DENGAN memakai sudut pandang pencerita "aku" Rahotep (sebagai sang pembongkar misteri), Nick Drake menafsirkan sejarah masa lalu Mesir, membongkar timbunan misteri Permaisuri yang konon menyimpan sejuta teka-teki. Hasilnya, "sejumlah hipotesa" mungkin saja menyentak pembaca. Tapi, hasil temuan pengarang kelahiran 1961 (yang dikenal sebagai penyair, juga penulis skenario terkemuka) ini memang patut diacungi jempol. Dia jelas tidak asal tulis namun telah melakukan riset sejarah.

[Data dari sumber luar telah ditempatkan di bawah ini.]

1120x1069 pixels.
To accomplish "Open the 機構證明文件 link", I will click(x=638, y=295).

Mungkin saja, jika ada kelemahan, tak lain semata-mata Drake menggambarkan latar Mesir kuno tampak lebih modern dari masa itu.

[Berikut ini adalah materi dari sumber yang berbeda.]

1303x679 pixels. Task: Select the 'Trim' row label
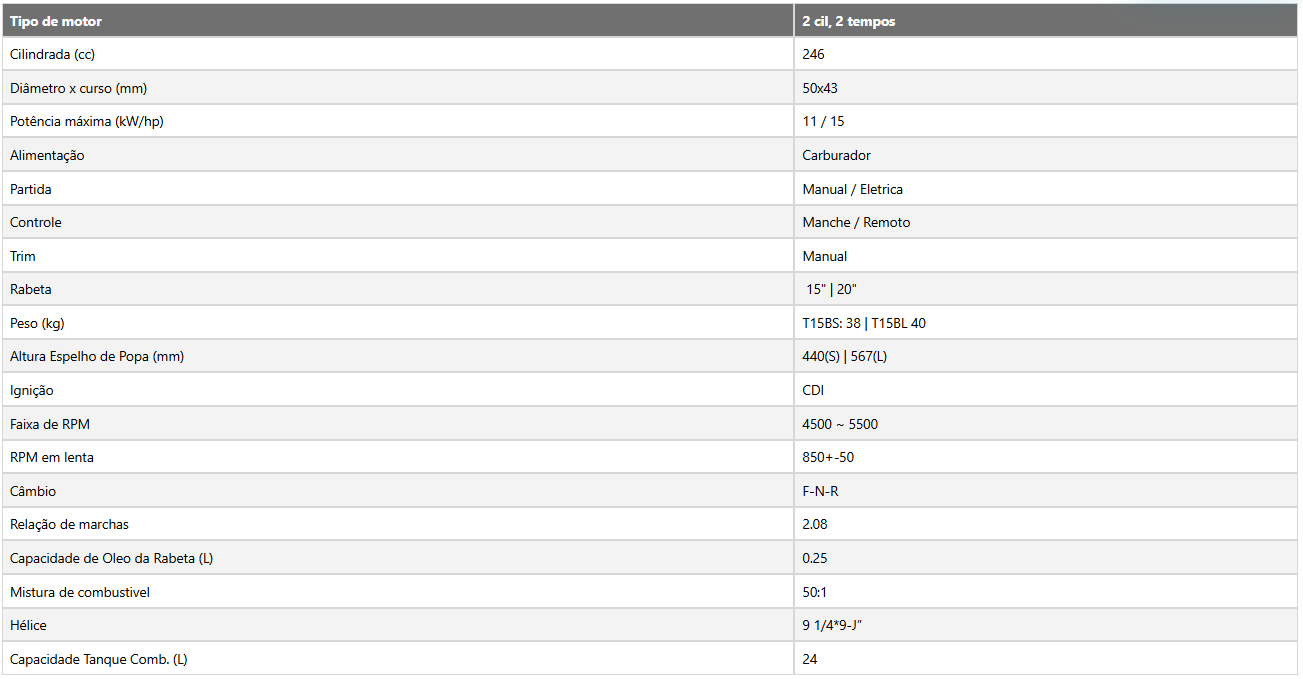pos(23,256)
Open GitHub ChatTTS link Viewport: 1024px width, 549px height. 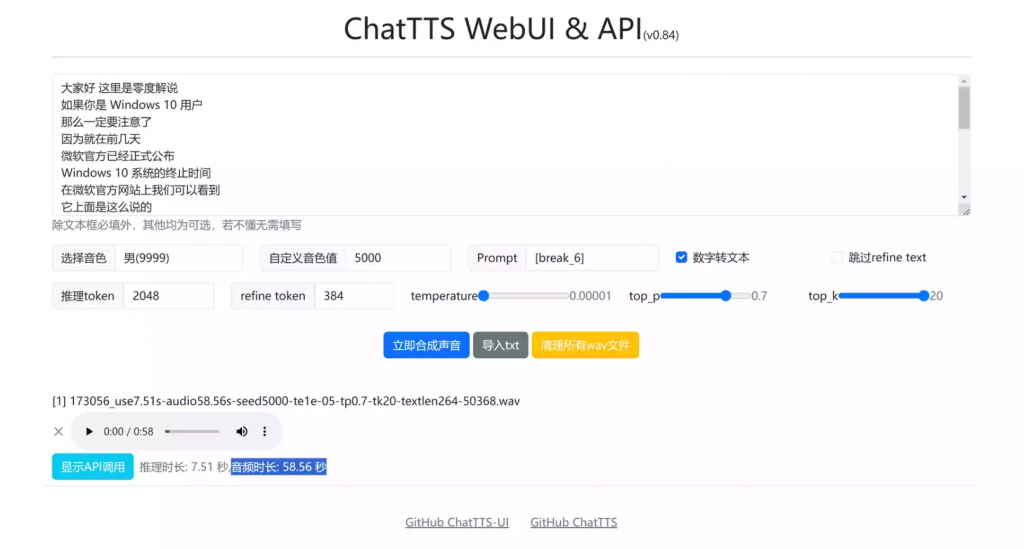click(573, 522)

Kendati setting sejarah novel ini terjadi 3.500 tahun lampau, novel ini tetap terasa dekat, seakan terjadi kemarin sore di belahan negeri mana pun. Masalah kecuriagaan, kekacauan, perebutan kekuasaan, pemaksaan agama, pembanguan ibu kota yang tak seimbang (dari segi fisik dan ruhani), rasa curiga, takut dan tiada kebebasan adalah setumpuk persoalan di negara mana pun.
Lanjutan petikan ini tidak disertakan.